==== INPUT MATERIAL

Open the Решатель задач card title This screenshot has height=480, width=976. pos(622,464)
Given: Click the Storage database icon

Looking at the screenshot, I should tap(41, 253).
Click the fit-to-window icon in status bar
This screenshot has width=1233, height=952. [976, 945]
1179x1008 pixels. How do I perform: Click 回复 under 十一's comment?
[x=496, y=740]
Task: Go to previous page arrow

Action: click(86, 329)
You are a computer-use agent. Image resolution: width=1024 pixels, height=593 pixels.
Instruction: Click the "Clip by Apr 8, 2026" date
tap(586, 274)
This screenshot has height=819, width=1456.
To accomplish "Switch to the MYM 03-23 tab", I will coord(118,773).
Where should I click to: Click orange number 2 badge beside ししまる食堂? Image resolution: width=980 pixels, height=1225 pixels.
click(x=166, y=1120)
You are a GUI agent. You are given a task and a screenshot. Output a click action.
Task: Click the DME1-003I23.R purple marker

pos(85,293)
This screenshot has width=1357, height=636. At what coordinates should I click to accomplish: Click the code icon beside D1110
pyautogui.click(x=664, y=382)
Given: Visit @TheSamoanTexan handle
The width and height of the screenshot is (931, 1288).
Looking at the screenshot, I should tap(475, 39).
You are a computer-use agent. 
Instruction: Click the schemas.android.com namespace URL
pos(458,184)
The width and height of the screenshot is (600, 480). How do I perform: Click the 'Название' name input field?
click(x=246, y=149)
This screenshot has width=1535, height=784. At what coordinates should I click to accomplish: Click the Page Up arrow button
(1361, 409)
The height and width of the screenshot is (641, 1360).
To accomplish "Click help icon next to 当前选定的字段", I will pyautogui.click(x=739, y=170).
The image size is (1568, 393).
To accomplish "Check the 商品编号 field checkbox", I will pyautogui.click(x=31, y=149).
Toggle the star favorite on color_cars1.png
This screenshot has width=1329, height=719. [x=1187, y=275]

========

● **REQUIREMENTS**:
Reproduce all of the data above line for line, without changing anything.

● **OUTPUT**:
Open the Решатель задач card title This screenshot has height=480, width=976. pos(622,464)
Given: Click the Storage database icon

Looking at the screenshot, I should tap(41, 253).
Click the fit-to-window icon in status bar
This screenshot has width=1233, height=952. [976, 945]
1179x1008 pixels. How do I perform: Click 回复 under 十一's comment?
[x=496, y=740]
Task: Go to previous page arrow

Action: click(86, 329)
You are a computer-use agent. Image resolution: width=1024 pixels, height=593 pixels.
Instruction: Click the "Clip by Apr 8, 2026" date
tap(586, 274)
This screenshot has height=819, width=1456.
To accomplish "Switch to the MYM 03-23 tab", I will coord(118,773).
Where should I click to: Click orange number 2 badge beside ししまる食堂? Image resolution: width=980 pixels, height=1225 pixels.
click(x=166, y=1120)
You are a GUI agent. You are given a task and a screenshot. Output a click action.
Task: Click the DME1-003I23.R purple marker

pos(85,293)
This screenshot has width=1357, height=636. At what coordinates should I click to accomplish: Click the code icon beside D1110
pyautogui.click(x=664, y=382)
Given: Visit @TheSamoanTexan handle
The width and height of the screenshot is (931, 1288).
Looking at the screenshot, I should tap(475, 39).
You are a computer-use agent. 
Instruction: Click the schemas.android.com namespace URL
pos(458,184)
The width and height of the screenshot is (600, 480). How do I perform: Click the 'Название' name input field?
click(x=246, y=149)
This screenshot has width=1535, height=784. At what coordinates should I click to accomplish: Click the Page Up arrow button
(1361, 409)
The height and width of the screenshot is (641, 1360).
To accomplish "Click help icon next to 当前选定的字段", I will pyautogui.click(x=739, y=170).
The image size is (1568, 393).
To accomplish "Check the 商品编号 field checkbox", I will pyautogui.click(x=31, y=149).
Toggle the star favorite on color_cars1.png
This screenshot has width=1329, height=719. [x=1187, y=275]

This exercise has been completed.